*** Opening EXTRACT PROVIDED ***
Design 2 – Metal Locks with Detachable Goniometer

This design will have a series of fisheye holes for a string/cable to run through to guide the string from the tips of the fingers back to the movement apparatus. The fingers will also have plastic loops around them for the string to pull back on and will use thin, lightweight metal rods along the sides of the fingers to prevent hyperextension. A goniometer will also be able to be snapped on and off the metal rod at the joints to measure range of motion. The rods will have a groove in the top and bottom of them for the goniometer to snap into.



Design 3 – Multi-Segment Mechanism (Figure 11 in annex)

This concept is based on a multi-segment mechanism of hard ABS plastic blocks. They are connected via small rotational joints and will have cable tubes embedded in the center to guide the cables required to open the hand. The cables are fastened to the final block on the dorsal side of each fingertip. Cutouts in the segments provide space for the structure to curl. The mechanism is located along the top of each finger. The fingertips will be surrounded by rigid material to assist the fingers when pulled. The benefits of the design are that the sliders are easy to 3D print and the segments do not allow for any hyperextension.


Movement Apparatus:

Design 1 – Manual Ratchet System This design will utilize a simple ratchet system. Each winger will be tied to a peg. The peg will be housed in a slot and will be able to slide backwards. An internal ratchet system will prevent the peg from sliding forward again, thereby applying force to the fingers. When the fingers eventually need to be released, the ratchet will have a release mechanism to release the peg and therefore the fingers.


Design 2 – Rack and Pinion

This design will utilize a rack and pinion. Each finger will be tied to a pinion. These pinions will be connected to a rack. The patient will simply have to slide the rack to the side and the pinions will rotate, applying force to the fingers. If individual fingers need to be flexed, the pinions will be able to slide away from the rack so that those fingers will not have their corresponding strings tightened, and therefore no force will be applied to those fingers.
*** Closing EXTRACT PROVIDED ***
== TASK INSTRUCTIONS ==
- a) List the name of every design described in the text on finger mechanisms and movement apparatus, including each design's number.
- b) Write the next part of the text on finger mechanisms and movement apparatus, starting after its final sentence.
*** Opening RECORDS SHOWN ***
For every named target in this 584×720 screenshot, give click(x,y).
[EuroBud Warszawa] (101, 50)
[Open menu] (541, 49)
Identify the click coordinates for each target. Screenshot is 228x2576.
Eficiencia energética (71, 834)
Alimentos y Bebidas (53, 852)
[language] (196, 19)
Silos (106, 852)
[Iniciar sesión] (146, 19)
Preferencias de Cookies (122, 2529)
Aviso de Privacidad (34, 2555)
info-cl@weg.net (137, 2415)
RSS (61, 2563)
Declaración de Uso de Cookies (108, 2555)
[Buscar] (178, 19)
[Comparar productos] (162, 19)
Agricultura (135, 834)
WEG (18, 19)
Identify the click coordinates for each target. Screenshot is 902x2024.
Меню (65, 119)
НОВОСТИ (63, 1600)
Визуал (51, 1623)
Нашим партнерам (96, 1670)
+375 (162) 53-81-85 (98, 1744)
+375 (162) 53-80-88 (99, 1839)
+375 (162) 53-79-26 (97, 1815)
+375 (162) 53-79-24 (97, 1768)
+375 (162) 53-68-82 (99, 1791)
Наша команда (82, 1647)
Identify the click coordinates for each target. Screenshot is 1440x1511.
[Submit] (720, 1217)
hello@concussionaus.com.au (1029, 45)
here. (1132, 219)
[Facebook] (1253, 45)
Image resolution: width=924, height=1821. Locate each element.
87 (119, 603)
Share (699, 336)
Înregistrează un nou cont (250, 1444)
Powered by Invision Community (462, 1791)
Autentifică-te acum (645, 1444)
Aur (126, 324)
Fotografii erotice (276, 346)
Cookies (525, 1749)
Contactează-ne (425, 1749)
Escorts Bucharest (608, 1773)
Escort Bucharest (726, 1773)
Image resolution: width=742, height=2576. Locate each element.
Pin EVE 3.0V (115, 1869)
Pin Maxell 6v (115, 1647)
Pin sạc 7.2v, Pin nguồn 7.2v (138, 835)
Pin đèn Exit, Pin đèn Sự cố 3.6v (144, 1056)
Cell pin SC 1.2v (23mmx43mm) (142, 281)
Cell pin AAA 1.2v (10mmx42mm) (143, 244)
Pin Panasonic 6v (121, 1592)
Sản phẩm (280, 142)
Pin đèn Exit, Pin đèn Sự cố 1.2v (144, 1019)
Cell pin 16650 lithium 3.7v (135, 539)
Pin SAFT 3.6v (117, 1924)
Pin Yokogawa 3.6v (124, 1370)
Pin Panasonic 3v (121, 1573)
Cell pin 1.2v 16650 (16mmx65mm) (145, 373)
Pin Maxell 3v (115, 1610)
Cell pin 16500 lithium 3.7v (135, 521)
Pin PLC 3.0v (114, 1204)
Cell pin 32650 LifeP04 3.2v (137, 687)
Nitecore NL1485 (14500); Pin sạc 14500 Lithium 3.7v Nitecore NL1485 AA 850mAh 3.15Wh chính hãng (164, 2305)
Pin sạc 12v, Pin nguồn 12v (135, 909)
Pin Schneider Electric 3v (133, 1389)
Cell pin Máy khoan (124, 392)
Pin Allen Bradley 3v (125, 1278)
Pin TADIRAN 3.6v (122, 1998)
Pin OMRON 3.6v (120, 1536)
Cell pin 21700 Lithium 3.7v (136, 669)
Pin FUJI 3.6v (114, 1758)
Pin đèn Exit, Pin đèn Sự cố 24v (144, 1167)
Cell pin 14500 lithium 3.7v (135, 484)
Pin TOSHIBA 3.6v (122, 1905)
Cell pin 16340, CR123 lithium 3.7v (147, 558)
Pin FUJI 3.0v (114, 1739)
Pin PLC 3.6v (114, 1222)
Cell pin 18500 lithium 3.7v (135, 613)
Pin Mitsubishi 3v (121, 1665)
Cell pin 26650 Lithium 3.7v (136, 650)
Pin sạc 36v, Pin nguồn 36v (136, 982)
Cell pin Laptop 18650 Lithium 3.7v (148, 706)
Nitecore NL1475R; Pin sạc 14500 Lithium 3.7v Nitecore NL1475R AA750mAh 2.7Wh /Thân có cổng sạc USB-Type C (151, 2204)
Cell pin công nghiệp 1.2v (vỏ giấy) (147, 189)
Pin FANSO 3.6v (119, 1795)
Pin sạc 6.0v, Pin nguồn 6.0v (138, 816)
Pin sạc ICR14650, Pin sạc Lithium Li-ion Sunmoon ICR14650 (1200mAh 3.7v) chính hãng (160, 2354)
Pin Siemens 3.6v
*** Closing RECORDS SHOWN ***
== WRITTEN RESPONSES ==
- a)
Design 2 – Metal Locks with Detachable Goniometer
Design 3 – Multi-Segment Mechanism
Design 1 – Manual Ratchet System
Design 2 – Rack and Pinion

- b)
Design 3 – Servomotors

This design uses a (or several) servomotors to pull cables that will generate the extension and abduction of fingers. The servos will be comprised in a box at the base of the hand/wrist. Some of the cables will pull through each finger for extension, and others will pull on the first part of the finger modules at either side of the fingers to generate the abducting motion.


Prototype Timeline

Iteration 1

The first iteration of the design was manufactured using a Prusa 3D printer in order to get a basic understanding of the initial design of the hand mount and finger modules. We used the the pros and cons of this iterations to decide what aspects of the part needed significant changing and what aspects were ideas that we could use in the next iteration.

Iteration 2

Iteration 2 was our first attempt at attaching the wrist mount to the finger modules. This prototype presented multiple aspects that needed to be redesigned. The major take away from this iteration was the joints on the frame that connected to the finger modules needed to be much stronger, as they were breaking with very little applied force. This iterations was also our first realization that fitting hard plastic to the intricate dimensions of a hand can be very difficult.

Iteration 3 Final Design

Our final prototype was manufactured on a much more precise 3D printer that has a tolerance of .001 inches, which gave us the ability the be very precise with our design.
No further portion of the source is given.